Therese here to officially welcome our newest contributor to Writer Unboxed: publishing attorney and author of the Shinobi Mysteries, Susan Spann!
In January, my guest post here at Writer Unboxed took a look at reversions of publishing rights and how to request them. Toward the end, I mentioned the benefits of clauses tying out-of-print status (and author termination rights) to a stated number of royalty-bearing sales. Today, we’re taking a closer look at out-of-print clauses, and how to understand them.
The “out of print” clause is often one of the author’s only chances to terminate a publishing contract without the publisher’s advance agreement (the legal term for this is a “unilateral” termination right).
In traditional publishing contracts, the author should have (at a minimum!) the right to terminate if the publisher goes out of business, fails to publish the work or pay royalties due within stated periods of time, or fails to sell a stated number of royalty-bearing copies of the work within a stated time. (Many publishers will agree for authors to retain additional termination rights as well, but that’s a topic for another day.)
However, many older publishing contracts don’t tie out-of-print status to royalty-bearing sales. Instead, they tie out-of-print status to “availability” (or, worse, give the publisher the unilateral right to declare the work out of print). Some publishers still offer authors contracts using these older forms, so read the out-of-print language carefully—and negotiate it if necessary—before you sign a publishing deal.
When reviewing out-of-print clauses, look for three critical components:
- How the contract defines “out of print”
New contracts should define “out of print” with reference to stated sales numbers, and preferably to royalty bearing sales. (This prevents a publisher from keeping your work in print by putting the book “on sale” below the royalty threshold to prompt a rush of sales and keep the work under contract.)
This is the kind of language you’re looking for: “The Work will be ‘out of print’ if the Publisher fails to sell at least 250 royalty-bearing copies, in the aggregate, during any period of six (6) consecutive months (or longer) during the term of this agreement.”
Beware of clauses that say the work is out of print:
- When “no longer available” for sale. (Note: a work is “available” as long as the ebook remains on the publisher’s website or on Amazon.)
- When “the publisher determines” the work is out of print or “no longer profitable.”
- When “no copies of the Work remain in the Publisher’s warehouse.”
These clauses, and others like them, can trap an author and a work in a contract that never ends.

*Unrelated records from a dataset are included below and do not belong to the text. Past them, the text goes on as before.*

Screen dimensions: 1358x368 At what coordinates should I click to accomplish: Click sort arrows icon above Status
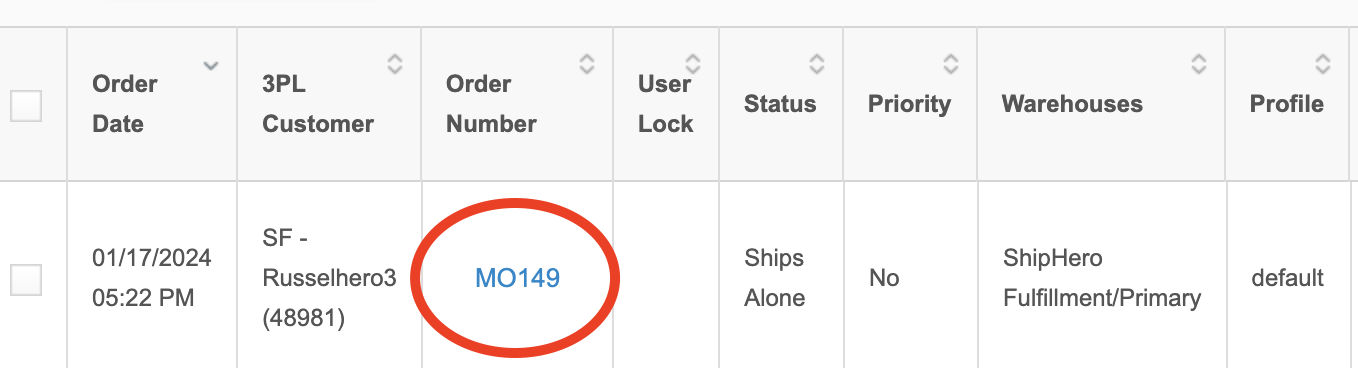tap(817, 64)
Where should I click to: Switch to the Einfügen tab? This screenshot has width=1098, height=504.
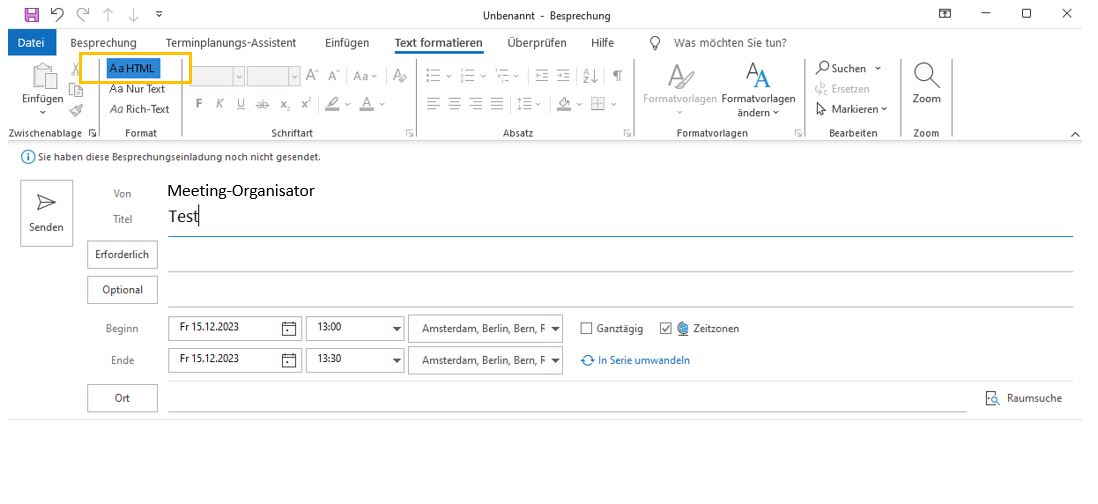coord(347,43)
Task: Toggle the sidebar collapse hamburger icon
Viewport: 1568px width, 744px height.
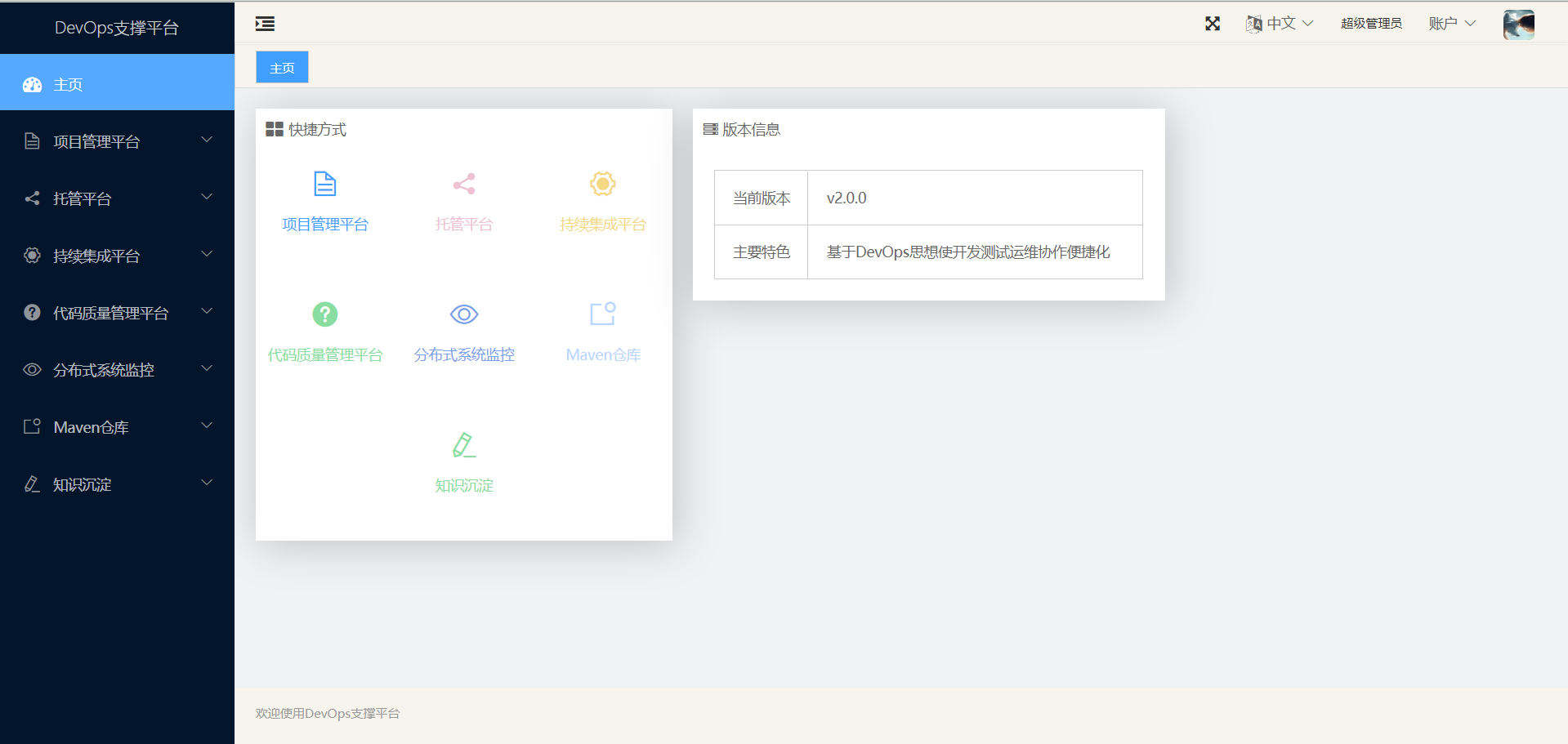Action: [x=265, y=24]
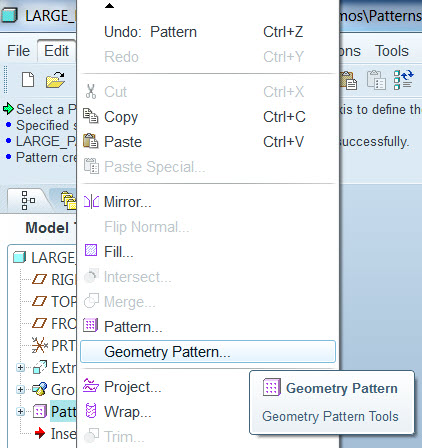The width and height of the screenshot is (422, 448).
Task: Select Geometry Pattern menu entry
Action: 208,352
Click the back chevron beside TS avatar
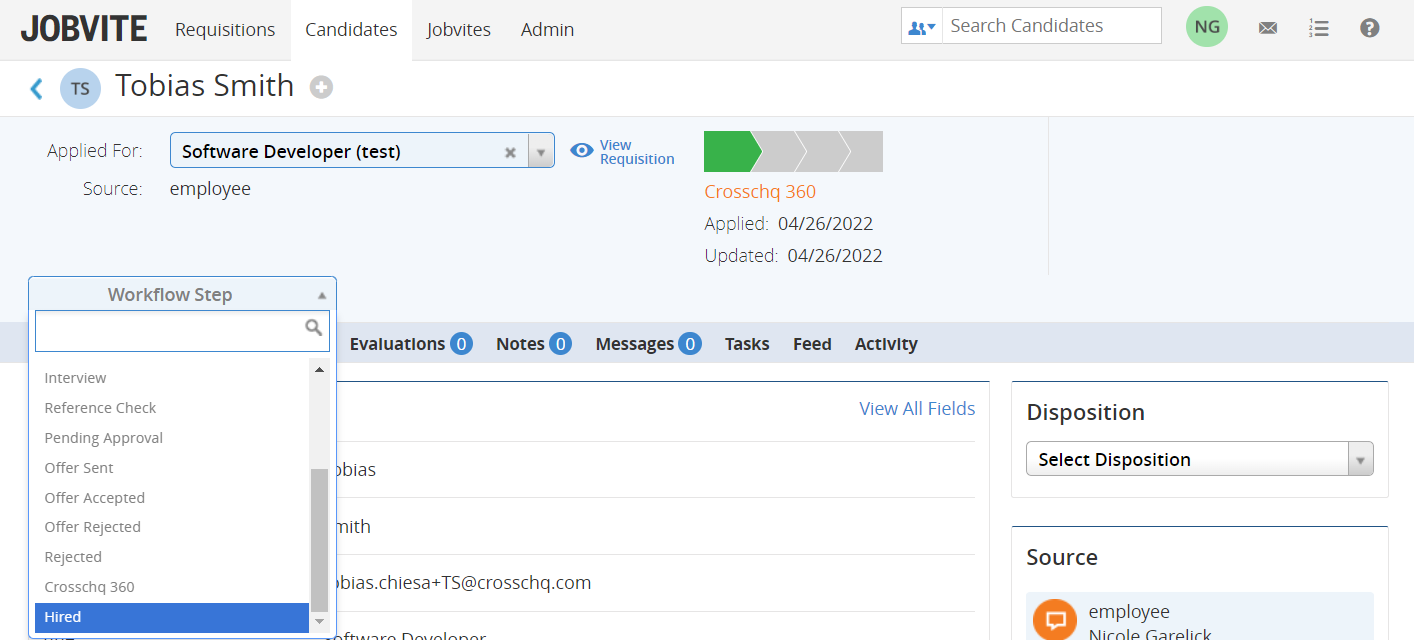 coord(36,88)
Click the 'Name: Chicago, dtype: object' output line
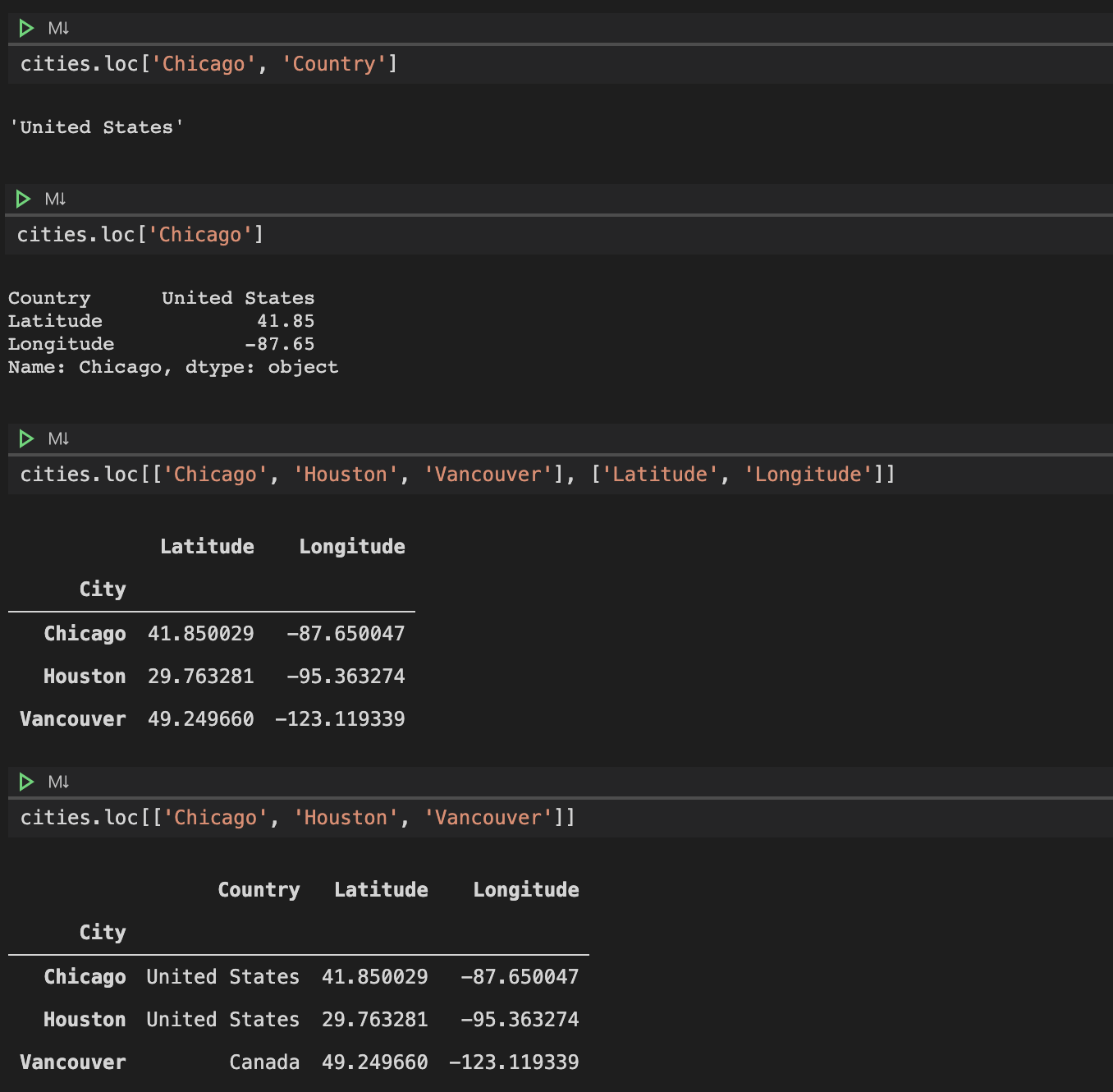Viewport: 1113px width, 1092px height. pos(172,367)

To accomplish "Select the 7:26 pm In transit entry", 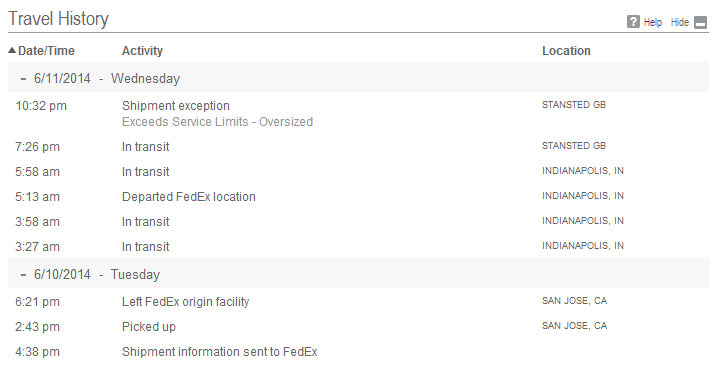I will pos(358,147).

Tying out-of-print status to availability, or to books in a warehouse, made more sense when sales depended exclusively on production of printed books. The existence of ebooks changed this dynamic, however, and out-of-print language has also changed.
- An understanding for what happens when the work goes out of print
Normally, publishing contracts require the author to notify the publisher of the desire to terminate when the work goes out of print. Many times, the publisher also has a stated period of time (commonly, 6-12 months) to bring the work back to “in print” status before the author’s termination notice takes effect.
Rarely, a contract will automatically terminate when the work goes out of print—but this isn’t normally the best option for the author. Sometimes, authors would rather keep a backlist work “in print” despite low sales.
Generally, it’s better for the contract to give the author the right to terminate if sales fall below the out-of-print threshold.
- A non-ambiguous statement that all rights revert to the author automatically when the contract terminates
It isn’t enough for the contract to give the author termination rights when the work goes out of print. The contract should also include a non-ambiguous statement similar to:
“All rights granted to the publisher revert to the author automatically upon termination of this agreement, regardless of the reason for termination.”
Without a clear statement of rights reversion, rights to the work could remain in limbo—or worse, remain with the publisher—even though the work is out of print.
A non-responsive publisher can effectively hold an author’s work hostage by refusing to send a written reversion of rights or acknowledgement of contract termination. While not a complete solution, unambiguous language stating that rights revert automatically when the contract terminates can help prevent a number of legal problems.
If you don’t understand the out-of-print clause, or if the publisher refuses to tie the work’s out-of-print status to royalty-bearing sales, consult an attorney or agent BEFORE you sign.
After you sign, the law (and the contract) will limit your legal rights. Ensure your contract matches the current industry standards—and your personal preferences—before you commit to a publishing deal.
It’s better to have no contract at all than a contract you regret.
Do you have any experiences you’d like to share? The floor is yours.